## WHAT THE TASK ASKS
Restate word for word the lines of the entries below, starting with the line that holds "黑客 (949, 969)" and ending with the line that holds "杂七杂八 (56) (819, 529)", and no others.

## DATA EXTRACTS
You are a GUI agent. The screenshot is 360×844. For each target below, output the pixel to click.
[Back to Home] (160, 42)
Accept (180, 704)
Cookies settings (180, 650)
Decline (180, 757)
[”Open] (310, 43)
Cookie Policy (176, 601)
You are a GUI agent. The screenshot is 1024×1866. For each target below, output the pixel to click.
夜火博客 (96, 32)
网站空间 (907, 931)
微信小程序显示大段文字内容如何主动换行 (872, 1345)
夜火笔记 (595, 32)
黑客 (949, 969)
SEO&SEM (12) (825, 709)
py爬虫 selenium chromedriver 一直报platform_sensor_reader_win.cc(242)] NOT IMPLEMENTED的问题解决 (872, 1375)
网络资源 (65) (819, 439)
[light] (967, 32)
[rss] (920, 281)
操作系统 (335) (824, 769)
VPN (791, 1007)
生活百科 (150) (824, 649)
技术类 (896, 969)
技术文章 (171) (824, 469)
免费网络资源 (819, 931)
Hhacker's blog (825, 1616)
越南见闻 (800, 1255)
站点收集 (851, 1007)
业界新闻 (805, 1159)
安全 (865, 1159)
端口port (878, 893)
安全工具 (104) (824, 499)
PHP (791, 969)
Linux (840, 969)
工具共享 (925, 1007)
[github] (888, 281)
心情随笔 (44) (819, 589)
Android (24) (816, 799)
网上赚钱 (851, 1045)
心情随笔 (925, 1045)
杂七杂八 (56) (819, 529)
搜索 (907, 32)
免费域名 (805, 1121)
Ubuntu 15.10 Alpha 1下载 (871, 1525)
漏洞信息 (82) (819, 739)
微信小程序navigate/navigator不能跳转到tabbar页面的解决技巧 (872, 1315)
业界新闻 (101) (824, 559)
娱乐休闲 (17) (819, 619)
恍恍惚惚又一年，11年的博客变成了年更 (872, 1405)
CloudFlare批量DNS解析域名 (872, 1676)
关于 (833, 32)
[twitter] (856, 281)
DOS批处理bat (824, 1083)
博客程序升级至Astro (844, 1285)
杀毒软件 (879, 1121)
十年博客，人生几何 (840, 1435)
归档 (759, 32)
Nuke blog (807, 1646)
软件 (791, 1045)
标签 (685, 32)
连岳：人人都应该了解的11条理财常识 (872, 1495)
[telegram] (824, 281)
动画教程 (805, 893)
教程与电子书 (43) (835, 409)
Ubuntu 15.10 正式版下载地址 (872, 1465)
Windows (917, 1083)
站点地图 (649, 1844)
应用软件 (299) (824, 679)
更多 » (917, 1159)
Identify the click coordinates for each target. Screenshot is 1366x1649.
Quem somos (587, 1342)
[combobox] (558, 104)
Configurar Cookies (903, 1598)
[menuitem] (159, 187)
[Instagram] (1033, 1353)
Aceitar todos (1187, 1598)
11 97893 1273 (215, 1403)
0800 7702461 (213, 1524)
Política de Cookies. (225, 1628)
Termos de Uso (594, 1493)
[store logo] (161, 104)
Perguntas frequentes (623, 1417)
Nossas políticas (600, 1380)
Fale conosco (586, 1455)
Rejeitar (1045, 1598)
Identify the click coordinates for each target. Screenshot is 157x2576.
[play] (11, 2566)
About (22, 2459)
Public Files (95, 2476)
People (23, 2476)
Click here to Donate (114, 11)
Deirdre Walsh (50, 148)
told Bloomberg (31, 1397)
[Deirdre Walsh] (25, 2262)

## RESULT BELOW
黑客 (949, 969)
SEO&SEM (12) (825, 709)
py爬虫 selenium chromedriver 一直报platform_sensor_reader_win.cc(242)] NOT IMPLEMENTED的问题解决 (872, 1375)
网络资源 (65) (819, 439)
[light] (967, 32)
[rss] (920, 281)
操作系统 (335) (824, 769)
VPN (791, 1007)
生活百科 (150) (824, 649)
技术类 (896, 969)
技术文章 (171) (824, 469)
免费网络资源 (819, 931)
Hhacker's blog (825, 1616)
越南见闻 (800, 1255)
站点收集 (851, 1007)
业界新闻 (805, 1159)
安全 (865, 1159)
端口port (878, 893)
安全工具 (104) (824, 499)
PHP (791, 969)
Linux (840, 969)
工具共享 (925, 1007)
[github] (888, 281)
心情随笔 (44) (819, 589)
Android (24) (816, 799)
网上赚钱 (851, 1045)
心情随笔 (925, 1045)
杂七杂八 (56) (819, 529)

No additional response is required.